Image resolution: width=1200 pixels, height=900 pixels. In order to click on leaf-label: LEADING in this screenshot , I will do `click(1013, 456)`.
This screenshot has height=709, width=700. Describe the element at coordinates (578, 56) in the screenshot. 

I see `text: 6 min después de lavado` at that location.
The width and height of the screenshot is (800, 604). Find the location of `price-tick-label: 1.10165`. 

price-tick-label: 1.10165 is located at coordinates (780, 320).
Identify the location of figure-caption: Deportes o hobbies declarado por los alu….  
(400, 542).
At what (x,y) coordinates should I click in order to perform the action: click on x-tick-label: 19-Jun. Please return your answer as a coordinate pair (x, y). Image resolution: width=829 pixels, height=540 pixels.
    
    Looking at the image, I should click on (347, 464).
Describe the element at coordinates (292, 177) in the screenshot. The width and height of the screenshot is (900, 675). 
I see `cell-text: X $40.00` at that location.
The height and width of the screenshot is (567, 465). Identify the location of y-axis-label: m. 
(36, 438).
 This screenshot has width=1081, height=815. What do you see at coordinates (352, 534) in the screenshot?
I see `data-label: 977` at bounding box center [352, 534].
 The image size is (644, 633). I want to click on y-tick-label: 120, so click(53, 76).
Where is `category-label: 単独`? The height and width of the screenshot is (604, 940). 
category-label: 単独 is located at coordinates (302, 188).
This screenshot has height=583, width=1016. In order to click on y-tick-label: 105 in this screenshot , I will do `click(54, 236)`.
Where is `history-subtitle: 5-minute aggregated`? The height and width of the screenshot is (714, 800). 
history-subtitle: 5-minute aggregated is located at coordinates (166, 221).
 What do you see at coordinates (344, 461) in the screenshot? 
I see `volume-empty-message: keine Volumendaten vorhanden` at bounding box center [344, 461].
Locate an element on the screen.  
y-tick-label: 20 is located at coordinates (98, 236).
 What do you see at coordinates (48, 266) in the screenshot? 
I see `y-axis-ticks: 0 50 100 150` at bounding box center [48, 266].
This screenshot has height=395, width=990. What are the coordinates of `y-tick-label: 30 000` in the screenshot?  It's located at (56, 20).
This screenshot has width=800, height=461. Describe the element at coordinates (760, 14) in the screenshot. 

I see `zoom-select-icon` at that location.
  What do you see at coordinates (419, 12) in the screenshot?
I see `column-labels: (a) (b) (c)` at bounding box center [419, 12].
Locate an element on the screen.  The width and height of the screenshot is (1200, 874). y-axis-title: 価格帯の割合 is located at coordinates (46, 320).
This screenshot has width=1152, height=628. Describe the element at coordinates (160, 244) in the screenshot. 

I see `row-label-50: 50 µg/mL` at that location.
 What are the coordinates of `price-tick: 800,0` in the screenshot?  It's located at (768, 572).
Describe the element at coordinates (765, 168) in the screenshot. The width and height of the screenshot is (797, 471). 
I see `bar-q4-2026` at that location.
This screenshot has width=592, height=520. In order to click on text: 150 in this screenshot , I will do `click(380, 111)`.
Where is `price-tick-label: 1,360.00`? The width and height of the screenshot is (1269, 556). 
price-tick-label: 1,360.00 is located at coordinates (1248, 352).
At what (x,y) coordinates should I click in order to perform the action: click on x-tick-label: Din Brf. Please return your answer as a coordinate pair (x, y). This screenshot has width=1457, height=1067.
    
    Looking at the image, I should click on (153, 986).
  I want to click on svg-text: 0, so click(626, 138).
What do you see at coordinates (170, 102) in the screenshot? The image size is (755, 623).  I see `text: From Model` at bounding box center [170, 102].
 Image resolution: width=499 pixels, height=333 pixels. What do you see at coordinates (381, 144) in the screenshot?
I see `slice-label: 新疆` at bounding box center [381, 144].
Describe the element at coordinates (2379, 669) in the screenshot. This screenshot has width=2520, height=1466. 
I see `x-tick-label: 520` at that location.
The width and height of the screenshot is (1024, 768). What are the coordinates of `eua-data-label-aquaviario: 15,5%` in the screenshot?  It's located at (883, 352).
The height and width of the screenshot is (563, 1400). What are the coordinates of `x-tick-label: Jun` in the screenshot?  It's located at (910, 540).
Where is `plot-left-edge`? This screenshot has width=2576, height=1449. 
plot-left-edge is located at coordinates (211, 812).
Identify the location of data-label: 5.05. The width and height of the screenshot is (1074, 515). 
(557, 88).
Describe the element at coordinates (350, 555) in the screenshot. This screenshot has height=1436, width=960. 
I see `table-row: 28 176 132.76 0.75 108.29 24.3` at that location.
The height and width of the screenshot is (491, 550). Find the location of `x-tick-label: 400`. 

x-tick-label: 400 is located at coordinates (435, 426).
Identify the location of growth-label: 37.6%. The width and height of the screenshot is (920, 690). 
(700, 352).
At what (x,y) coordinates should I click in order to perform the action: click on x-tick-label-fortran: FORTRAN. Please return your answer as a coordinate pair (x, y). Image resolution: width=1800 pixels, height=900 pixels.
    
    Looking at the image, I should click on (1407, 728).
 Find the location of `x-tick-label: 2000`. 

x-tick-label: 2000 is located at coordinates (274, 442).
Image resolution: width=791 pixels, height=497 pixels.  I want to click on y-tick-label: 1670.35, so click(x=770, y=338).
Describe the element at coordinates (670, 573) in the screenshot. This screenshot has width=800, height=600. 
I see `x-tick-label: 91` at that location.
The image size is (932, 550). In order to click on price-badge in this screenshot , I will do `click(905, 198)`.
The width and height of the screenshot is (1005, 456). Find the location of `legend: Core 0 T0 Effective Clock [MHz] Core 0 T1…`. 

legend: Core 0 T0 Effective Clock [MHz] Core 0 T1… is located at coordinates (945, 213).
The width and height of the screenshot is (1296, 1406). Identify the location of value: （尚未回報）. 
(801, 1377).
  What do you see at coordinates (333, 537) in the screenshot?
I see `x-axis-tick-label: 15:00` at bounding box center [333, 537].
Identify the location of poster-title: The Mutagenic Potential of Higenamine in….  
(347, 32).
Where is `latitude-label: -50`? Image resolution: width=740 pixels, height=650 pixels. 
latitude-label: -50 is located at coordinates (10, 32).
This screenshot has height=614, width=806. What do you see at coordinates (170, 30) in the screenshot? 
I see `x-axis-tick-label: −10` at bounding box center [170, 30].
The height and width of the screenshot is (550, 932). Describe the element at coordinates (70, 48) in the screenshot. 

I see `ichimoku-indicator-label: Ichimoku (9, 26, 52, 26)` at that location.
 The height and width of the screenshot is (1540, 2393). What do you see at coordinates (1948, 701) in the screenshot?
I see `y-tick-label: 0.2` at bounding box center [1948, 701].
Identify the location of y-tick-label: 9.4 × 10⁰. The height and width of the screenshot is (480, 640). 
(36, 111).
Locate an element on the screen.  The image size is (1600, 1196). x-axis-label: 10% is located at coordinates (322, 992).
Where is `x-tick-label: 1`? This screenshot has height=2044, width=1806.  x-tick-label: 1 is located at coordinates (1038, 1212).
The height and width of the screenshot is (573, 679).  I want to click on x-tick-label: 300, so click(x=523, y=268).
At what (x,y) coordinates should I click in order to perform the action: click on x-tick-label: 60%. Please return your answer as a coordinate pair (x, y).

Request
Lay out the rows from the line containing "The image size is (932, 550)." through the line containing "legend: Core 0 T0 Effective Clock [MHz] Core 0 T1… is", both ends included, as a two-column CSV headed instruction and output. Give one CSV line per row, with each field quoted and any line breaks in it replaced by spaces.

Response below
instruction,output
"The image size is (932, 550). In order to click on price-badge in this screenshot",", I will do `click(905, 198)`."
"The width and height of the screenshot is (1005, 456). Find the location of `legend: Core 0 T0 Effective Clock [MHz] Core 0 T1…`.","legend: Core 0 T0 Effective Clock [MHz] Core 0 T1… is located at coordinates (945, 213)."